My maternal grandmother loved to party. Before she got active in the Mormon Church, her partying included smoking and drinking, and of course, lots of food. My grandma had grown up poor, married a man who had also grown up poor, and then the depression hit – so they were even poorer than before. However, my grandma wasn’t going to let that stop her from having a good time
Grandma used to throw parties that practically the whole town attended. Everyone would bring what they could and they would have a potluck spread that ensured plenty of food for everyone. Grandma would take care of the “punch” – which always contained a good deal of liquor to add to the good time. I remember when I was growing up, my mother had a beautiful crystal punchbowl, complete with crystal cups that hung from hooks on the side of the bowl. My grandmother did not enjoy this luxury and she needed something large enough to hold a lot of punch for the crowd that was expected.
Something else you need to know about my grandma is that she had a wicked sense of humor and loved practical jokes! She decided that it would be fun to put the punch into a chamber pot – because this was back in the day when most people did not have indoor plumbing, and a chamber pot was traditionally kept under the bed to cut down on the number of cold, midnight trips to the privy in the backyard. Of course, grandma went to the local five and dime and purchased a new chamber pot for the occasion and after washing it thoroughly just be safe, she filled it to the brim with her well-spiked punch and placed a cup next to it so that the guests could scoop out what they needed to fill their glass. She also added a little extra to the mix, a brand new, unwrapped Baby Ruth candy bar, which sank to the bottom and could not be seen due to the color of the punch.
The party started and the guests ate, drank, danced, and drank some more. Everyone was having a swell time and thought it was a hoot that grandma was using a chamber pot as a punchbowl. The more they drank, the better time they seemed to have. As the punch level got lower and lower, grandma positioned herself where she had a clear view of the chamber pot.
Now, you’ve seen a Baby Ruth, right? Then you know that it looks just like – well, let’s be delicate – it looks just like what you might find in a chamber pot the morning after a large meal. So, as the punch level got lower and lower, guests had to dip that cup closer to the bottom to scoop up another serving of punch. That cup eventually hit that Baby Ruth bar and nudged it to the top where it broke the surface and then dove to the bottom again. The first person to see it probably dismissed it, thinking that they had just had a bit too much to drink. Finally, that Baby Ruth got a good knock and rocketed to the top – and the party guest who was scooping up punch at the time got a clear view of what grandma had left in the chamber pot – and he didn’t think it was a Baby Ruth candy bar, if you get my drift.

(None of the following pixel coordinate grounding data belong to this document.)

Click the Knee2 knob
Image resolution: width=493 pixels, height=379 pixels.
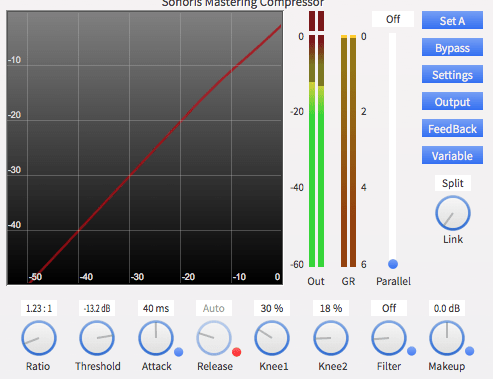pyautogui.click(x=331, y=338)

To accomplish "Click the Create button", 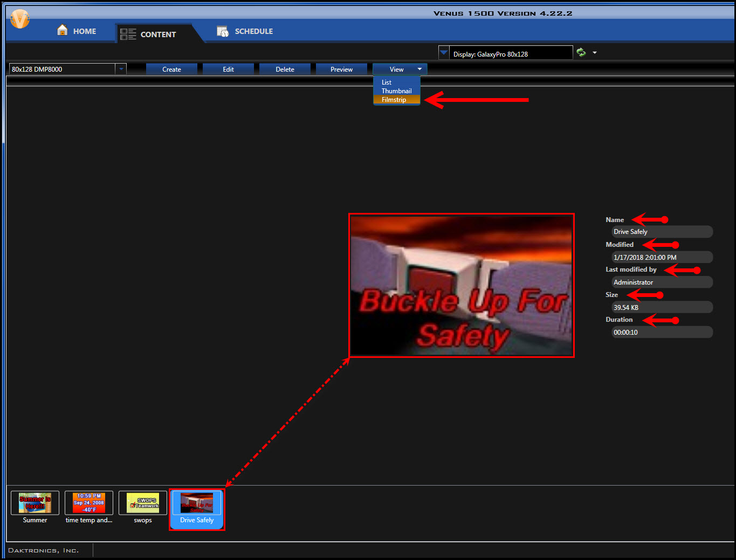I will coord(171,69).
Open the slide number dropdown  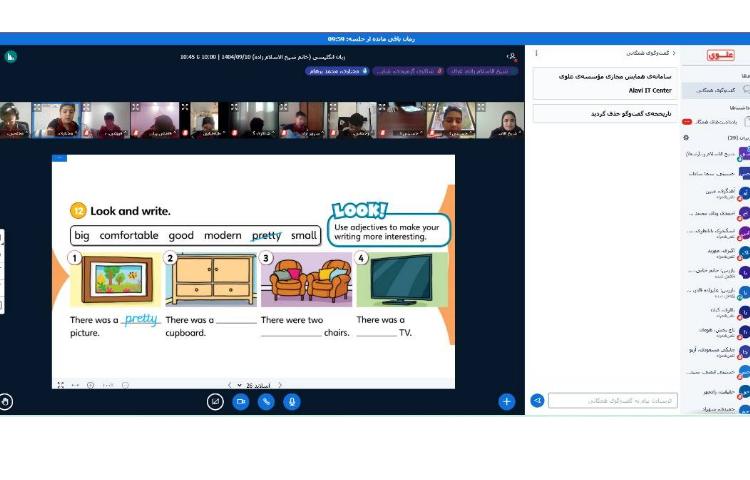[x=254, y=385]
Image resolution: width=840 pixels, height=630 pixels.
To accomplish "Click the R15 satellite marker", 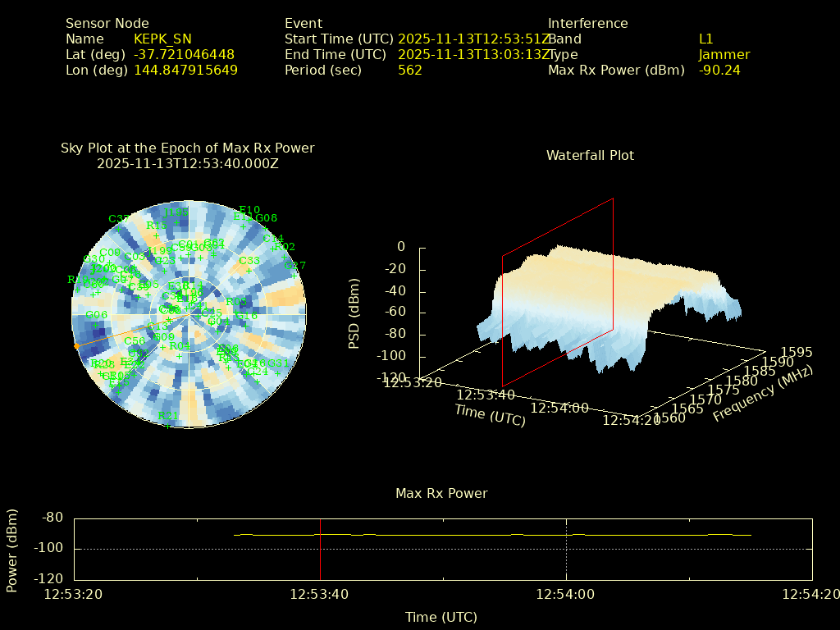I will 156,235.
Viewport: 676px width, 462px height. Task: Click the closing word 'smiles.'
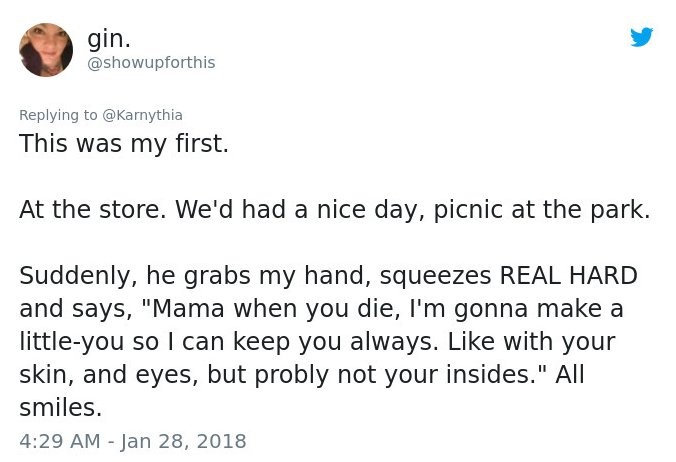60,408
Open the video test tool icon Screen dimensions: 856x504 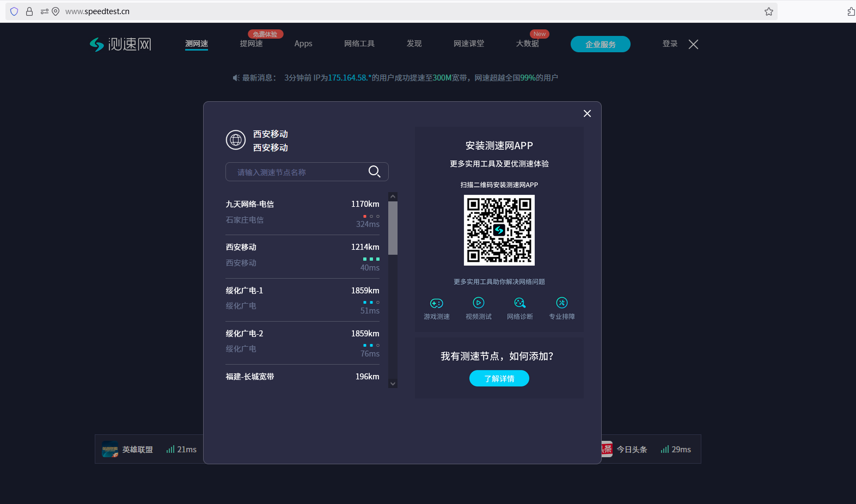[478, 303]
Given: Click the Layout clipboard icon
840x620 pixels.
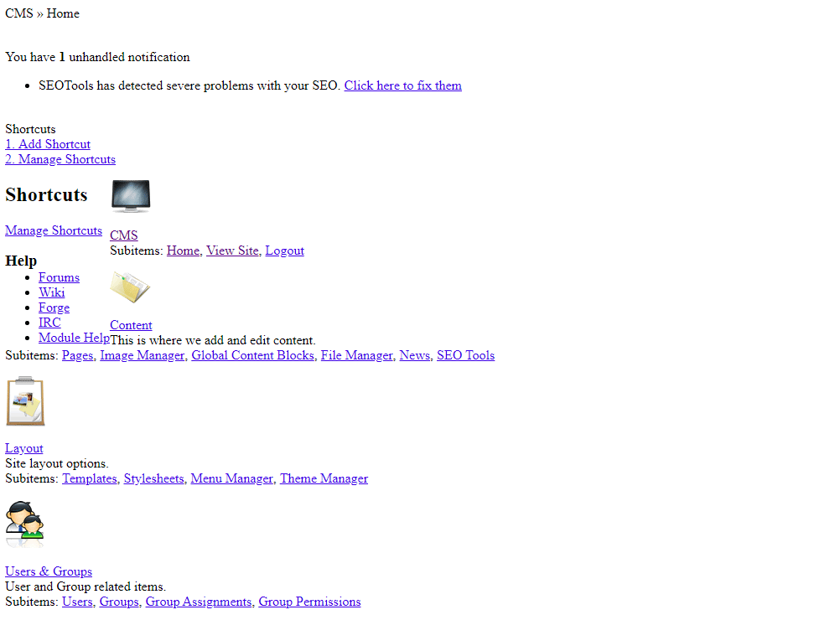Looking at the screenshot, I should tap(25, 401).
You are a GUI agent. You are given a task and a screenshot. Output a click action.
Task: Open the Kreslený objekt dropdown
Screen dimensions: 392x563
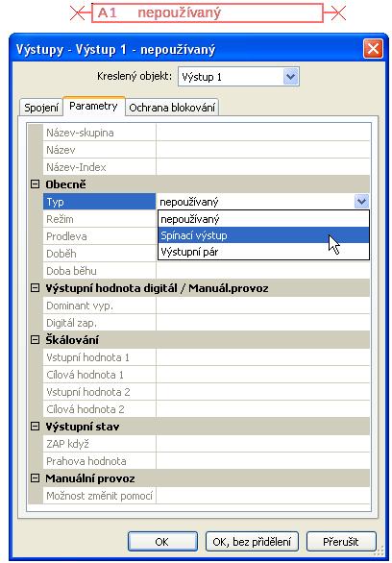tap(290, 77)
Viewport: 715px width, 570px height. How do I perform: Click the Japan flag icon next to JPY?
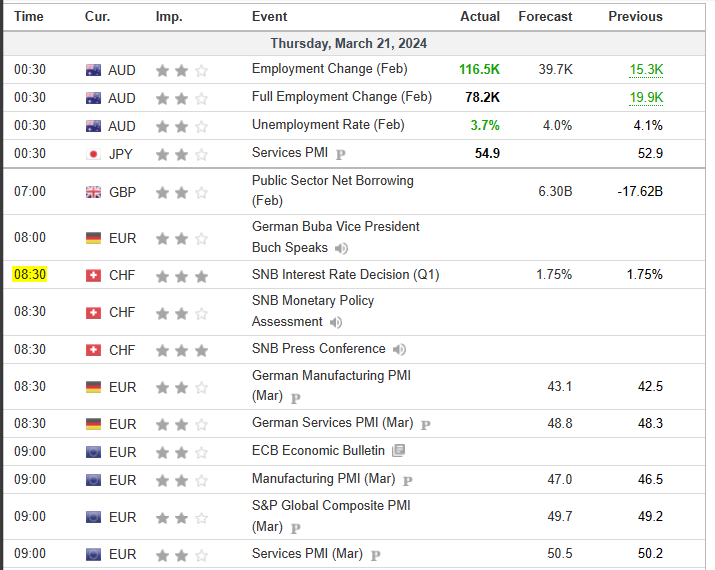click(94, 154)
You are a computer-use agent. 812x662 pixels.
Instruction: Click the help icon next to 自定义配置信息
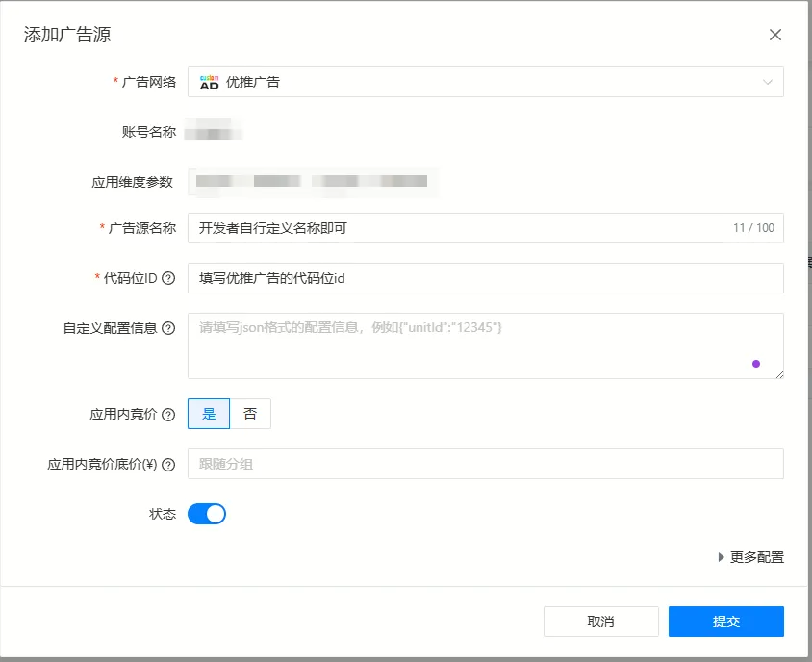point(168,328)
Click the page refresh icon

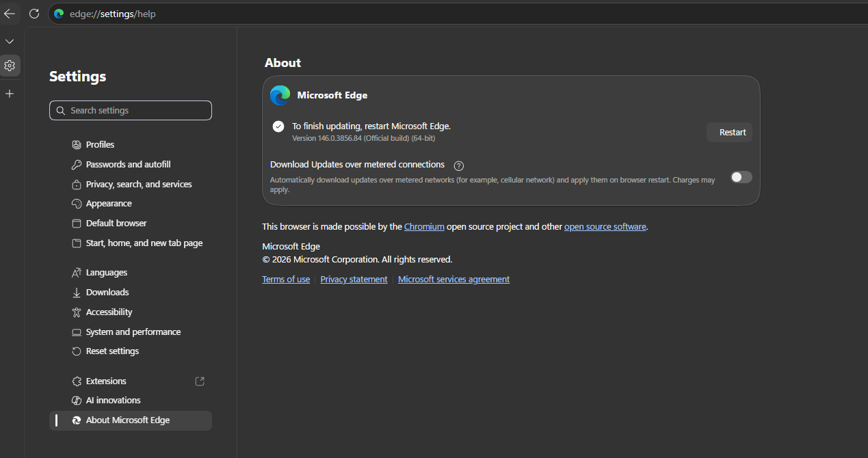pos(34,14)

Apparently, all hell broke loose at that point! The party guest immediately vomited, pointed at the chamber pot, and vomited again. Other guests came over to see what was in the chamber pot, and some of them started to vomit as well. Grandma, with her front row seat (but at a safe, splatter free distance) broke out into hysterical laughter. The story goes that the guests, who knew grandma and her sense of humor well, finally figured out that things were not as they seemed – and everyone had a good laugh. Since the guests that were the most drunk were those that spewed, they didn’t remember much the next day and they seemed to take everyone’s word that it was a hilarious prank.
Grandma threw many more parties after that – but none had the notoriety that the Baby Ruth party generated. Of course, her practical jokes continued – but that is another story.